Climate Change Debate Heats Up in Olympia
Democrats want to get moving on plan, GOP fears partisan bias.
The Climate Legislative Work Group (CLEW), a bipartisan task force in Olympia that's supposed to come up with recommendations for meeting Washington state's greenhouse gas emissions goals (get to 1990 levels by 2020; 25 percent below 1990 levels by 2035; and 50 percent below 1990 levels by 2050) is having trouble lowering its own temperature.
Things heated up yesterday when a pair of dueling press releases from the GOP contingent and one of the Democratic leads on the work group laid out divergent plans: The Republicans want to keep the work group, which was created last year and charged with presenting an evaluation of possible approaches to dealing with climate change to the governor this fall, up and running and doing research.
The group has done research and presented recommendations on December 13 (here are the Democratic and Republican summaries). But they've yet to design or evaluate any potential programs. The Democrats want to get cracking on "Phase Two," Sen. Kevin Ranker (D-40, Orcas Island), the Democratic senator on CLEW, says, which involves planning and designing programs.
"Unless we do something we're not doing, we don't get there," Sen. Kevin Ranker (D-40, Orcas Island)
Some context: The state is likely to be 9.5 million metric tons off the 2020 goal.
"Unless we do something we're not doing, we don't get there," Ranker says. The other Democrat on the work group is Rep. Joe Fitzgibbon (D-34, Burien). The Republicans are Sen. Doug Ericksen (R-42, Ferndale) and Rep. Shelly Short (R-7, Addy). Gov. Jay Inslee is a non-voting member.
The GOP statement from Sen. Ericksen and Rep. Short said CLEW's work assignment—crunching the data on any proposed solutions—needed to add another year. In their press release, Sen. Ericksen, also chair of the senate's environment committee, said: “It is vital that legislators receive accurate information about the economic costs and the potential environmental benefits surrounding any carbon-reduction efforts."
Some of the things in the mix: a carbon tax, a cap and trade system, expanding hydro capacity, investing in nuclear power, and foregoing "coal-by-wire"—transmitting coal-generated electricty from out of state. (The legislature passed a historic bill back in 2011 phasing out the state's last existing coal-powered plant.)
Ericksen, who hyped the hydro option and the nuclear power option to me while noting, "I don't necessarily support cap and trade," said in his statement:
Ericksen, who hyped the hydro option and the nuclear power option while noting, "I don't necessarily support cap and trade," said in his statement: “The first year of the CLEW process highlighted just how little is known about how a regional or state-only cap-and-trade or carbon tax would impact our state."

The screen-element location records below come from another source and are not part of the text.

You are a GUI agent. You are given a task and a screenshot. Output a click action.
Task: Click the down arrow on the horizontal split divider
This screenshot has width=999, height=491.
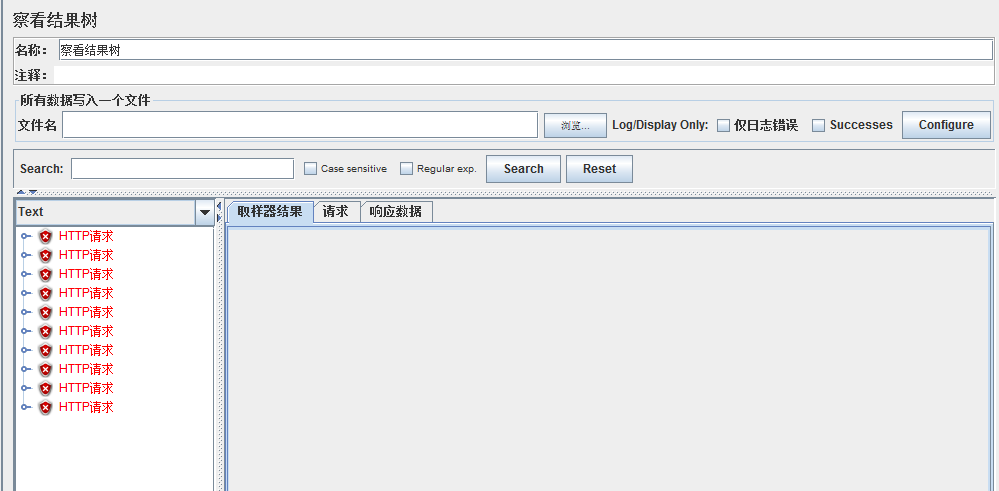pos(32,192)
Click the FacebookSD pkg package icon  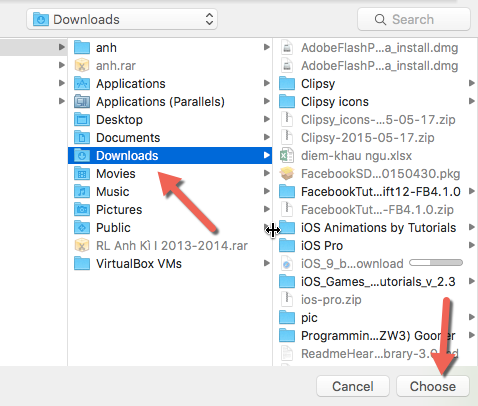click(287, 173)
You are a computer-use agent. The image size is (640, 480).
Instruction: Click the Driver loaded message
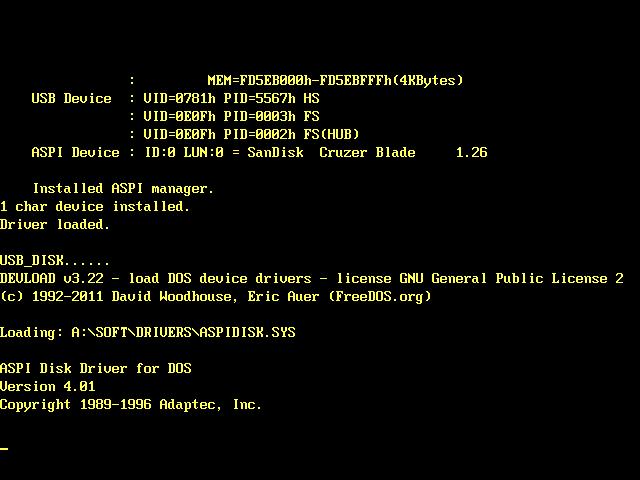tap(55, 224)
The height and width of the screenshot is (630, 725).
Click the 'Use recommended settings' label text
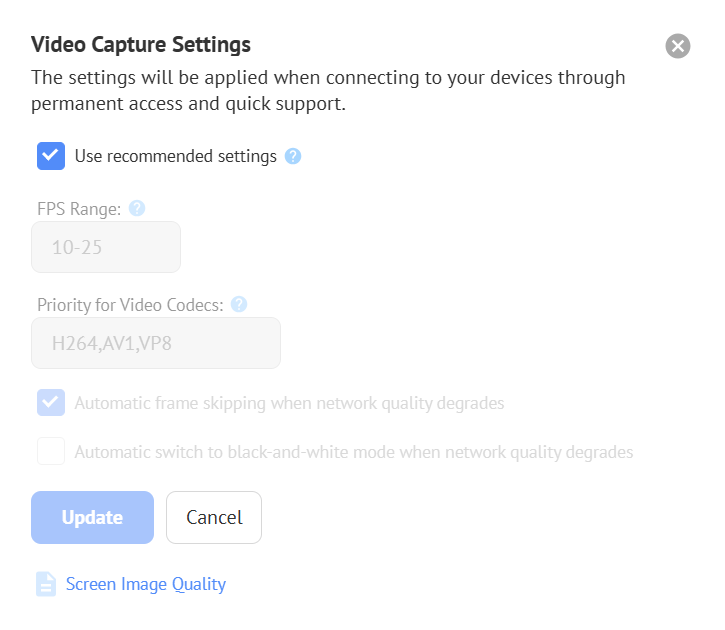click(175, 156)
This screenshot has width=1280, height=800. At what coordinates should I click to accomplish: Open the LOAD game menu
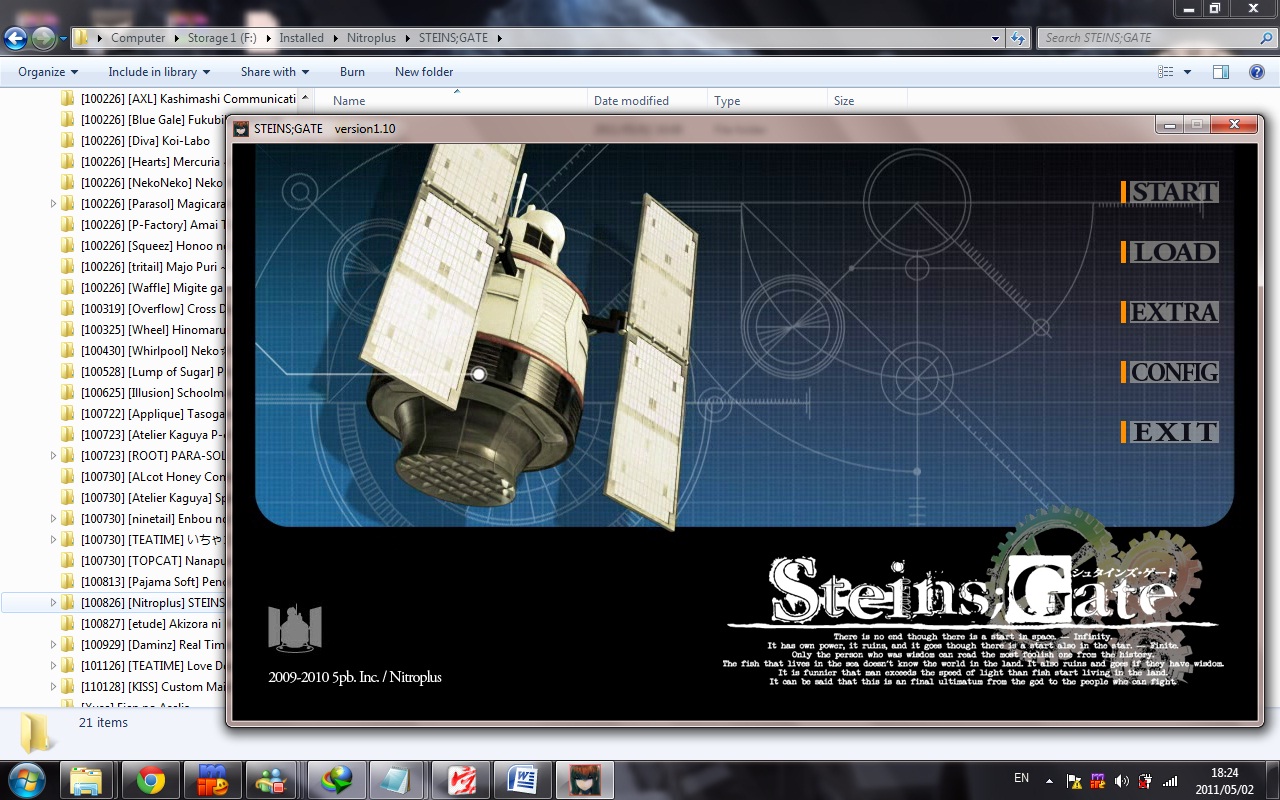point(1173,252)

“The first year of the CLEW process highlighted just how little is known about how a regional or state-only cap-and-trade or carbon tax would impact our state. We also do not have solid data on the potential positive economic impacts that could come from a focus on replacing carbon fuels with nuclear energy, increased hydro power or making conservation a priority. I think that some on the panel were surprised at the lack of information currently available and the massive negative impacts that cap-and-trade plans would have on Washington’s manufacturing jobs. We need more information and the CLEW process is a legislatively-created tool to get that information.”
Sen. Ranker, who says climate change, which he blames for jeopardizing Washington's forests, oceans, and mountain snowcaps, turns Ericksen's line on its head, saying the environmental damage is upending the state's local industries. "This is not just about saving the environment. It's about not losing jobs."
Ranker's press release, which came second in the volley (he says he got a text from Ericksen the previous night alerting him that the Republicans thought the CLEW process should continue, but was caught off guard by the press release which he disparaged as "negotiating in the media"), was brief:
“I was surprised to see the press release from the Republicans on the CLEW committee, especially considering all sides were still talking and weighing options. While I’m disappointed, I’m also optimistic that Gov. Inslee, Rep. Fitzgibbon and I can continue to work on solutions to this very serious issue that impacts every person in our state and planet. Doing nothing is the only option not on the table.”
Ericksen tells PubliCola Ranker misunderstands him, and he's all for getting going on designing and planning potential options such as cap and trade for study, but wants the CLEW, as the legislative player in the process, to actively participate. He worried that the plans could be the sole product of Gov. Inslee's "cherry-pick[ed]" consultants, pushing the bipartisan approach out of the process.
The GOP press release alluded to these concerns about bias. In the statement, Rep. Short said: “We believe the process set in place by CLEW represents a balanced approach to legislative and executive involvement that can lead to common-sense solutions down the road that protect our economy for decades to come. Any ‘go-it-alone’ approach by the governor or his office alienates the legislative branch and the hundreds of thousands of citizens we represent.”
The legislation that created the CLEW last year spelled out guidelines for the consultant—who is charged with evaluating plans to reduce carbon emmissions—including safeguards against a partisan pick.